Denmark has secured a significant victory early in its EU presidency by pushing for the integration of defense priorities into the core of the EU’s economic policy. This move comes as the EU begins crucial negotiations on its next seven-year budget, setting the stage for defining Europe’s future political and economic direction.
The agreement, spearheaded by Denmark, allows EU countries to redirect a significant portion of the budget, specifically the EU’s structural funds, towards defense and security initiatives. These funds were originally earmarked for public investments in green transition, entrepreneurship, innovation, and social inclusion.
This redirection represents a notable shift in the EU’s approach, potentially channeling billions of euros towards addressing Europe’s security challenges.
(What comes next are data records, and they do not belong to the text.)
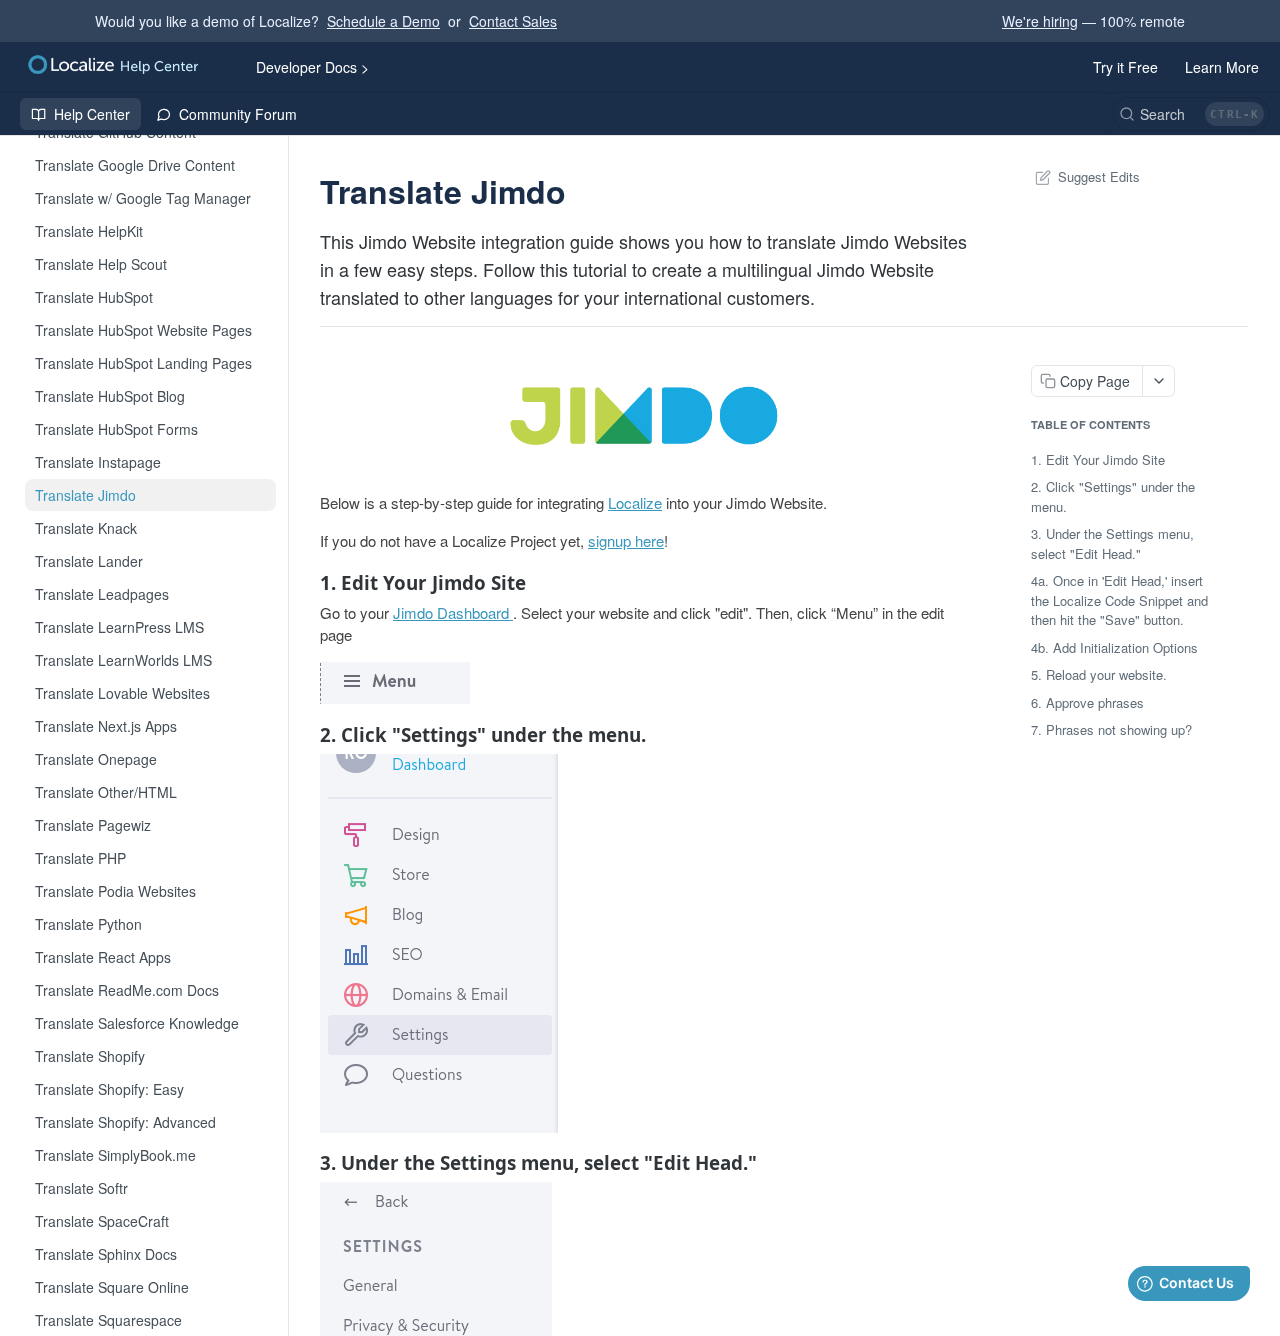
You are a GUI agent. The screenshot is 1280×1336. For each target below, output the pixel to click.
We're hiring (1040, 21)
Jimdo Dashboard (451, 612)
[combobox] (1191, 114)
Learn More (1222, 67)
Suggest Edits (1099, 176)
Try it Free (1125, 67)
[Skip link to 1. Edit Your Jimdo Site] (306, 583)
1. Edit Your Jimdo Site (1098, 459)
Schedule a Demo (383, 21)
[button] (644, 415)
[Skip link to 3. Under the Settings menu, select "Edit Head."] (306, 1163)
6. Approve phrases (1087, 702)
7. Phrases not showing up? (1111, 729)
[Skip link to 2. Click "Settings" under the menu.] (306, 734)
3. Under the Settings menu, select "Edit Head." (1112, 543)
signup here (626, 540)
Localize (635, 502)
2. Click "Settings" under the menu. (1113, 496)
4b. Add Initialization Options (1114, 647)
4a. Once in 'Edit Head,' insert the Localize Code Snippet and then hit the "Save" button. (1119, 600)
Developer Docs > (312, 67)
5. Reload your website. (1099, 674)
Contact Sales (513, 21)
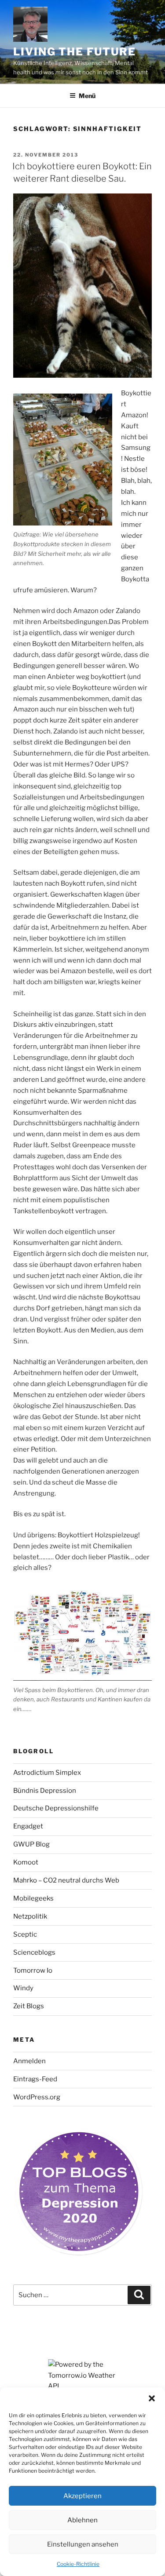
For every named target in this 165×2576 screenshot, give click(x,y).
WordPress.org (36, 2097)
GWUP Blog (31, 1844)
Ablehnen (82, 2520)
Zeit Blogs (28, 2006)
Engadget (28, 1826)
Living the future (74, 51)
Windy (23, 1988)
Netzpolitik (30, 1916)
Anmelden (29, 2061)
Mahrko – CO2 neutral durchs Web (66, 1880)
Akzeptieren (82, 2496)
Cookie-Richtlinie (78, 2564)
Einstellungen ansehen (82, 2544)
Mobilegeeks (33, 1898)
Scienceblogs (34, 1952)
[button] (151, 2398)
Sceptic (25, 1934)
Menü (87, 95)
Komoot (25, 1862)
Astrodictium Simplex (47, 1773)
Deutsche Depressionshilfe (56, 1808)
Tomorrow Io (32, 1970)
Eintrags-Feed (35, 2079)
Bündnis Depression (44, 1791)
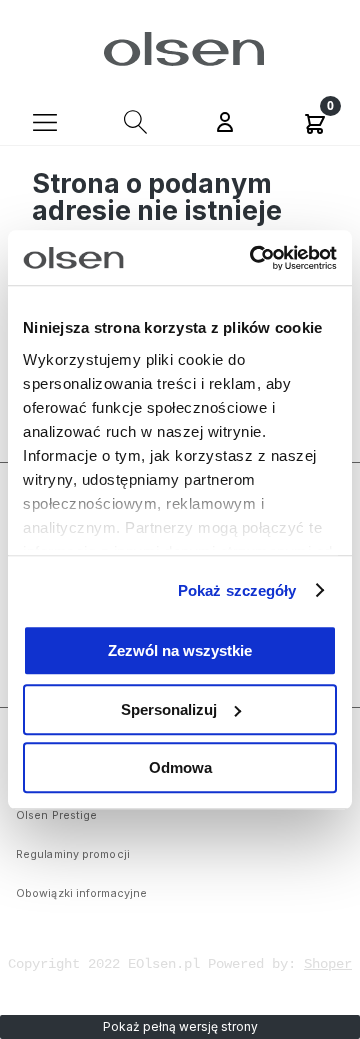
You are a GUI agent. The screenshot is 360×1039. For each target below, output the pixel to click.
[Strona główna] (180, 49)
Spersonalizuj (169, 709)
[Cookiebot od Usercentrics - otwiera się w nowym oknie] (254, 258)
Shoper (328, 964)
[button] (45, 121)
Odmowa (180, 767)
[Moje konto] (225, 124)
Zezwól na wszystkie (180, 650)
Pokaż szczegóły (237, 590)
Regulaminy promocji (73, 854)
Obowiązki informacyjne (81, 893)
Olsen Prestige (56, 815)
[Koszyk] (315, 121)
The agreement circumvents a fundamental limitation within the EU treaty, which historically viewed financing weapons and military equipment as a breach of the Union’s founding values as a peace project.
The European Commission’s budget proposal suggests an increase from the current 1.2 trillion euros to 2 trillion euros for the period between 2028 and 2034. While substantial in monetary terms, this increase corresponds to a rise from 1.13 percent to 1.15 percent of the EU countries’ total gross income. Many member states often do not fully utilize their allocated structural funds, with an average utilization rate of 90 percent in the last seven-year period. This agreement provides an avenue for redirecting these unused funds towards defense, security, and competitiveness.
Countries like Italy and Spain, major recipients of structural funds, could see pressure to increase their defense spending. The agreement has faced some opposition, particularly from countries like Spain, where the perception of the threat from Russia is less pronounced.